Une famille grecque ordinaire, dans les années 1970-1980. Le père, la mère, le fils unique. Le père , cloué dans un fauteuil d’infirme, laissé dans son coin comme une sorte d’objet encombrant, assiste au déroulement des activités quotidiennes de sa femme et de son fils, et les commente de son fauteuil, jouant en quelque sorte le rôle du chœur, devant l’affrontement auquel il assiste, impuissant. Car la Mère – majuscule et dévorante – domine et phagocyte le jeune homme qui, malgré quelques efforts maladroits, ne parviendra pas à déployer ses ailes. Trop aimante – ou pas assez –, jouant avec une diabolique virtuosité du chantage sentimental, elle dirige avec succès les actes et les sentiments de son fils unique. Les pauvres tentatives qu’il fait pour lui échapper avortent lamentablement et lorsqu’il se marie, avec la bénédiction maternelle, avec une jeune voisine, c’est pour la rendre mère à son tour. Malgré l’intervention désespérée du père infirme, qui lui conseille de fuir avant qu’il ne soit trop tard, et d’avoir le courage qu’il n’a pas eu, le fils, pris dans la toile tendue par les deux femmes, qui font preuve d’une étonnante solidarité, s’y englue pour devenir le prototype masculin qu’elles souhaitent, le géniteur, celui qui fait bouillir la marmite, et qui s’abrutit devant la télévision, en soutenant « virilement » une équipe de football… Cela finit par être le seul moyen d’échapper à l’emprise matriarcale.

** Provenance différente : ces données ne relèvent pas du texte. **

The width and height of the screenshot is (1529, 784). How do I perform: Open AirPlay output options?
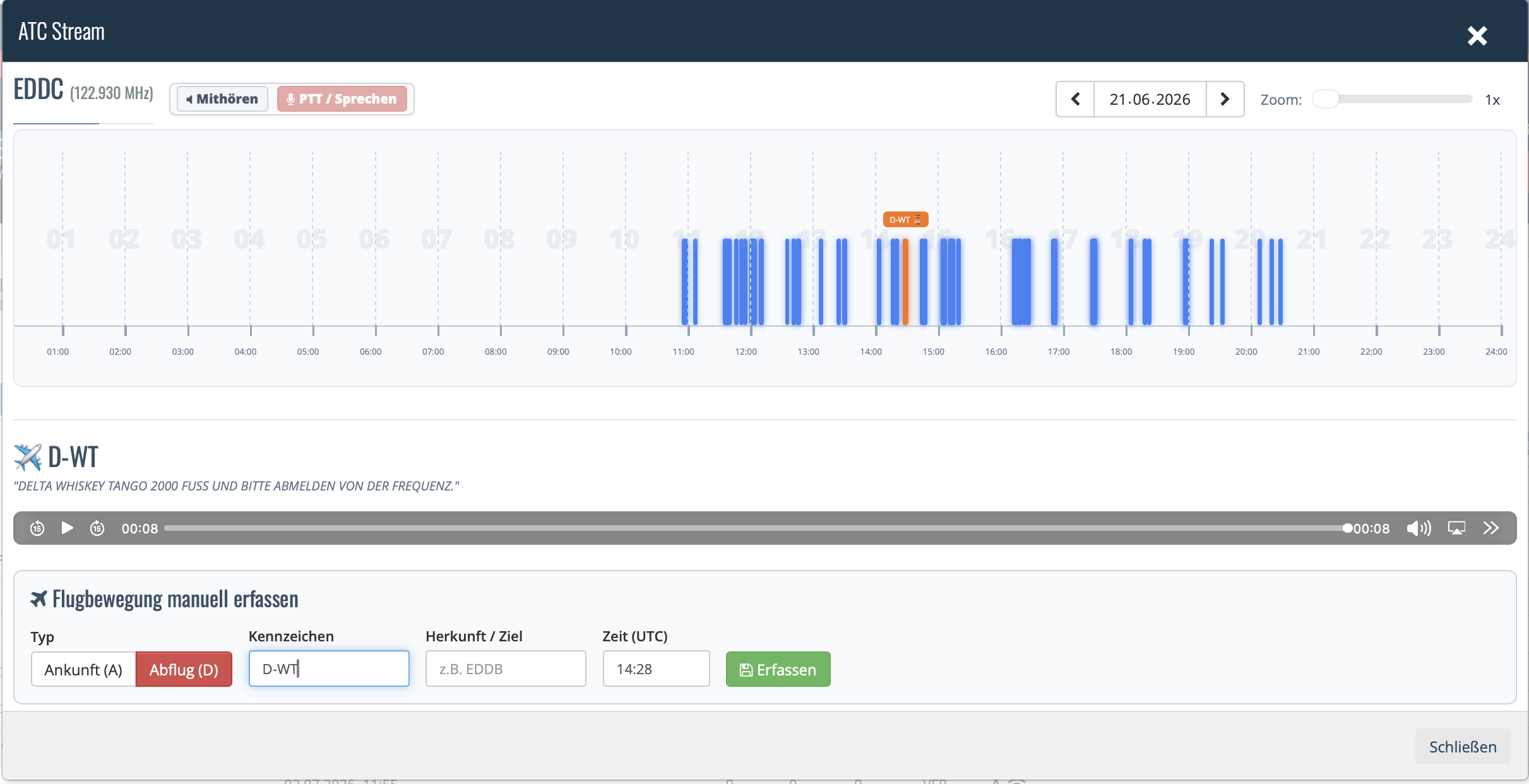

Pièce très forte, d’un humour noir violent, dont on ne sort pas indemne. Contrairement à ce qu’ont pensé la plupart des critiques grecs à l’époque de sa création, ce n’est pas seulement la « mère grecque » ou méditerranéenne qui est visée dans ce tableau familial. Il y a une sorte d’universalité qui nous touche, quelle que soit notre culture. L’affrontement des protagonistes, non dépourvu d’amour et désespérément volontariste, s’inscrit dans notre héritage commun judéo-chrétien, avec ses conventions, ses tabous, ses interdits.
Le texte, rapide, violent, dans un crescendo habilement ménagé par petites touches précises, est d’une grande efficacité dramatique. Les didascalies, nombreuses et très précises, soutiennent le texte et l’explicitent avec force.